Yesterday was a busy day in Pyongyang:
In a notice dated 21 March, the permanent committee of North Korea’s eleventh Supreme People’s Assembly (the equivalent of the Diet) announced a resolution to hold its fourth session on 11 April in Pyongyang. The resolution was publicized on the radio on 22 March by means of a Korean Central News Agency release. The focus of the session will be whether to hammer out a new economic policy program based on the results of Kim Jong-il’s January visit to China. The backdrop for the session being the failure of 6-party talks after North Korea’s objection to “financial sanctions” by the United States, [the world] will also be listening closely for any mention of the nuclear issue.
The Supreme People’s Assembly will hold a session to discuss the state budget in spring of next year. Kim Jong-il attended last year’s session, at which a state budget in which an 11.4% increase in spending over the previous year was approved. On the nuclear issue, North Korea has taken the the position that an end to sanctions by the US is the “minimum condition” for a resumption of 6-party talks.
This isn’t exciting news; in a way, what moved me to cite it was its sheer everyday-ness.
You get regular, poker-faced reports in the Japanese media of stuff like the above–as if the Supreme People’s Assembly were in any way, shape, or form actually comparable to the Diet! Japan has a gajillion political parties, a free press, freedom of movement for its citizens, a capitalist economy, and a high standard of living. (I mean, yes, I grouse a lot about the power held by bureaucrats rather than elected officials here, and there are plenty of things that would be more liberalized and transparent if I were running the place. Even so, there’s no comparison.) Everyone knows that the DPRK is run by nut cases and their sane toadies whose idea of fun is shooting test missiles over our heads and who wouldn’t know viable economic policy if it jumped up and bit ’em in the ass. On the other hand, it’s close by. Knowing what’s going on there is important, and frothing over its evil and craziness is not going to move it farther away. So Japanese reporters, and the citizens they report for, note important developments and then get on with business.

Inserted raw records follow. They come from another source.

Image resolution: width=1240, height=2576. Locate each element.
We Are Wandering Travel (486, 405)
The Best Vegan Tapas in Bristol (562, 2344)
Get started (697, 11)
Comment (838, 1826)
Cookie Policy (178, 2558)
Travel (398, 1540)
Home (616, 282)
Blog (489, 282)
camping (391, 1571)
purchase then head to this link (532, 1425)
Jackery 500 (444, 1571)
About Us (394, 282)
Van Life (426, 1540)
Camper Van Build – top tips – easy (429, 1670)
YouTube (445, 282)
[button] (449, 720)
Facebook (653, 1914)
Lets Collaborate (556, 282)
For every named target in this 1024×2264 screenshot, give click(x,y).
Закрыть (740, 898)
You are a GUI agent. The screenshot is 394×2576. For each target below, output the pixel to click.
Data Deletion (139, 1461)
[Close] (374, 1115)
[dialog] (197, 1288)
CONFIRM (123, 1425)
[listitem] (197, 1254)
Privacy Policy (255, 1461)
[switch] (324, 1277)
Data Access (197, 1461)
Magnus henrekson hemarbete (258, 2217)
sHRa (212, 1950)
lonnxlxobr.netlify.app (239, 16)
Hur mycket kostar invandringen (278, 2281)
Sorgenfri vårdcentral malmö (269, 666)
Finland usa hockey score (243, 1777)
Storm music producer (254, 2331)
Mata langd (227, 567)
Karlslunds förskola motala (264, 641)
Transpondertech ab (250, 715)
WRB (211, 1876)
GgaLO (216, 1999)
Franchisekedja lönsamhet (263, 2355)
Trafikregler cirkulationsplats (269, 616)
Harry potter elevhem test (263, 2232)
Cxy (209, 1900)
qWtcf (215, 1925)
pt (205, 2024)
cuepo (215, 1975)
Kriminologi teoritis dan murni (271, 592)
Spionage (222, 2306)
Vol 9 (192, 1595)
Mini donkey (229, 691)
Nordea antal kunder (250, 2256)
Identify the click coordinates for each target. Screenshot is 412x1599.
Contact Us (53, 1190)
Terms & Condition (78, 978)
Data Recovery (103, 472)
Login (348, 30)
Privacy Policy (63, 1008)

When American friends asked me what the Japanese (or at least, those Japanese who pay attention to international business and news stories) thought of the brouhaha over the Dubai Ports World deal, it was hard to put into words. I don’t think it made us look anti-Arab or more generally racist, just kind of skittish and a bit silly.
We’re not used to having enemies near to hand in America. Our only actual borders are with Canada and New Mexico. No one’s worried about Cuba since the Bay of Pigs; and Alaska, despite its proximity to what was the USSR during the Cold War, has a low population and is isolated from the US mainland. We think of our enemies as far away.
But since most deep-seated ethnic and religious rivalries developed over local resources long before communication and transportation technology enabled animosity to be projected quickly over long distances, having hostile neighbors is a fact of life for much, if not most, of the world. Pakistan trades with India; China, Japan, and South Korea trade with each other; Israel trades with several of its Arab neighbors. The driving force, needless to say, is economics and not trust–the Israelis haven’t suddenly forgotten what happened in 1948 in their zeal for selling their plastics. Trade is an economic good in general, and mutually beneficial economic ties also make mutually destructive war a riskier and therefore less likely response to frictions that arise.
The analogy to Dubai isn’t perfect: I realize that with the ports deal, we weren’t talking about whether to import its actual goods. But then, it turned out that we weren’t talking about outsourcing port security to the UAE, either. Ultimately, it wasn’t at all clear what the issue was; the jabber about “lack of transparency” seemed lame, given that none of those issuing it seemed to have been too worried about such matters before.
So I think it was difficult for businesspeople who followed the story to see it as being motivated by much beyond anxiety over the fact that people from around where the terrorists are–you know, over there–might be spending a lot of time at our ports. The UAE, despite having recognized the Taliban as the legitimate government of Afghanistan a while back, is a known center of entrepreneurship and a major US ally in the region. So I think that, given that you can practically see the DPRK’s missile silos with binoculars from Honshu’s west coast, the reaction read as a bit on the hysterical side to Japanese people I know.